0

We are noticing Streams Apps threads fail transactions during rolling restarts of our Kafka Brokers. The transaction failure causes stream thread fencing which in turn causes a restart of the thread and re-balancing. The re-balancing causes some delay in processing. Our goal is to make broker restarts as smooth as possible and prevent processing delays as much as possible.

For our rolling Broker restarts we use the controlled.shutdown=true configuration, and before each restart we wait for all partitions to be in-sync across all replicas.

For our Streams Apps we have properly configured group.instance.id and an appropriate session.timeout.ms so that rolling restarts of the streams apps themselves are smooth and without re-balances.

From the Kafka Streams app logs I have identified a sequence of events leading up to the fencing:

  • Broker starts shutting down
  • App logs error producing to topic due to NOT_LEADER_OR_FOLLOWER
  • App heartbeats failing because coordinator is restarting broker
  • App discovers new group coordinator (this bounces a a bit between the restarting broker and live brokers)
  • App stabilizes
  • Broker starting up again
  • App fails to do fetch request to starting broker due to FETCH_SESSION_ID_NOT_FOUND
  • App discovers starting broker as transaction coordinator
  • App transaction fails due to one of two reasons:
    1. InvalidProducerEpochException: Producer attempted to produce with an old epoch.
    2. ProducerFencedException: There is a newer producer with the same transactionalId which fences the current one
  • Stream threads end up in fatal error state, get fenced and restarted which causes a rebalance.

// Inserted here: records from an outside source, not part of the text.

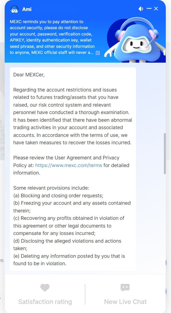This screenshot has height=313, width=171.
Task: Click the scrollbar track below the thumb
Action: tap(164, 220)
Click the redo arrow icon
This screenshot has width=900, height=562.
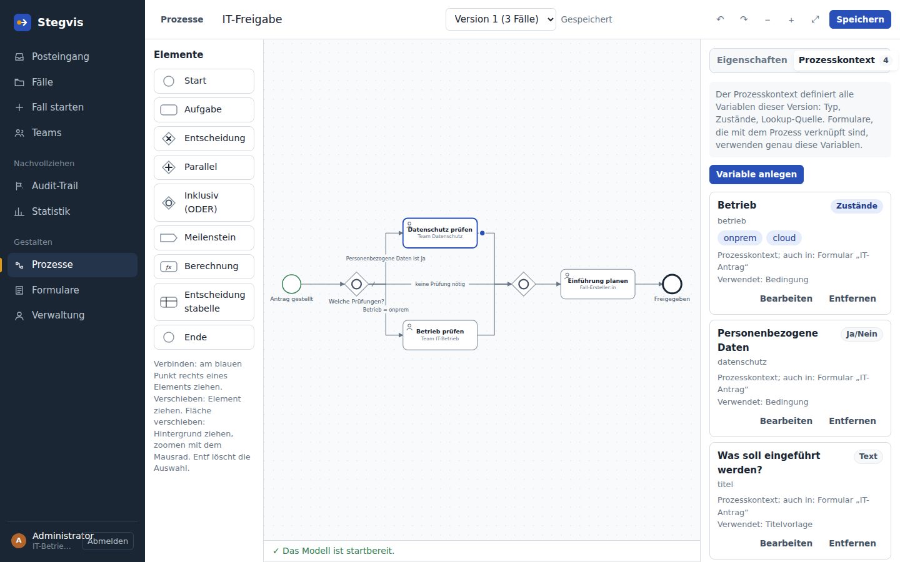coord(744,19)
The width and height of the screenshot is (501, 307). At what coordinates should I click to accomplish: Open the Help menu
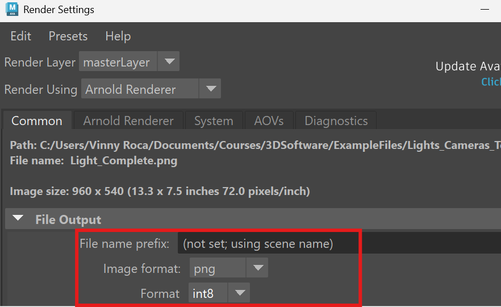(118, 36)
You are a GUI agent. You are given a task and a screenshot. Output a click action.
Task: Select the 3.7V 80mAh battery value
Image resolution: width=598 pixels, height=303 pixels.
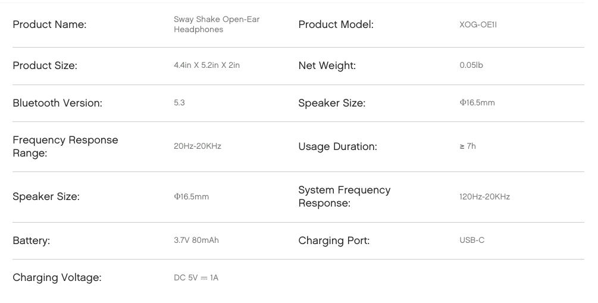coord(196,240)
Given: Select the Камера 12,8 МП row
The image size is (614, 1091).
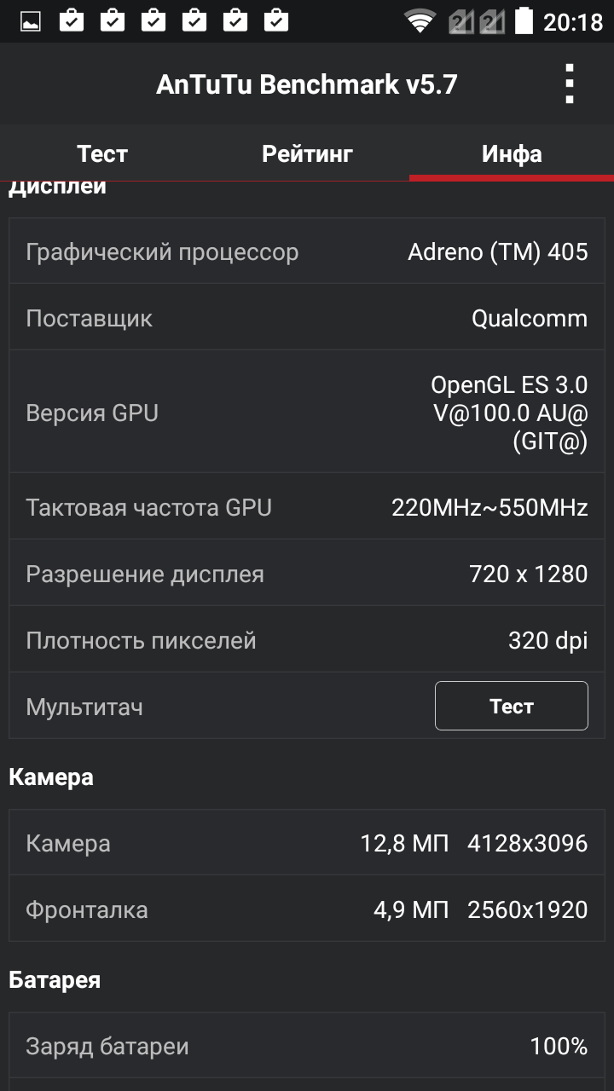Looking at the screenshot, I should pos(307,843).
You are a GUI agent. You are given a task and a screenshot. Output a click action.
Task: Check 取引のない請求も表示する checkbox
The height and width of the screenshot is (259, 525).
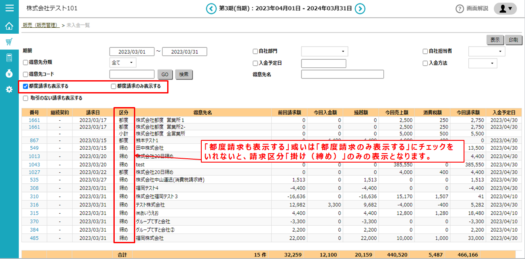point(26,98)
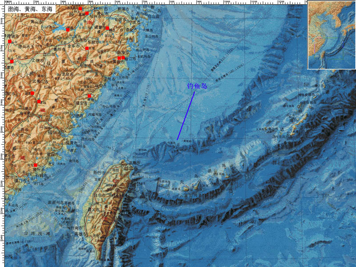Click the red marker next to 诸暨市
The height and width of the screenshot is (267, 356).
107,28
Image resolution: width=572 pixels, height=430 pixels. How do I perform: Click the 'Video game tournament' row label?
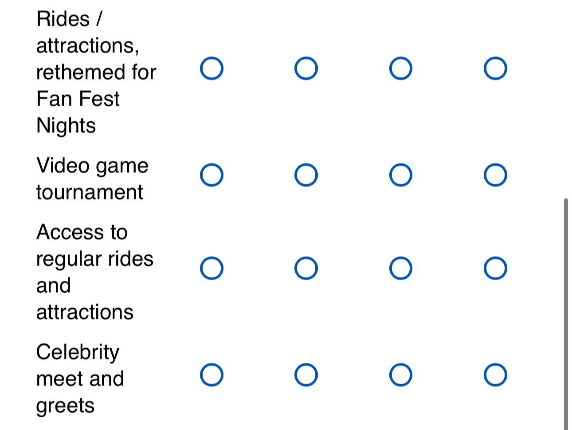(x=92, y=179)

What could be causing the two exceptions that cause stream thread transactions to fail? My intuition is that the broker starting up is assigned as transaction coordinator before it has synced its transaction states with the in-sync brokers. This could explain old epochs or different transactional ids to be known by that broker.

How can we further identify what is going wrong here and how it can be improved?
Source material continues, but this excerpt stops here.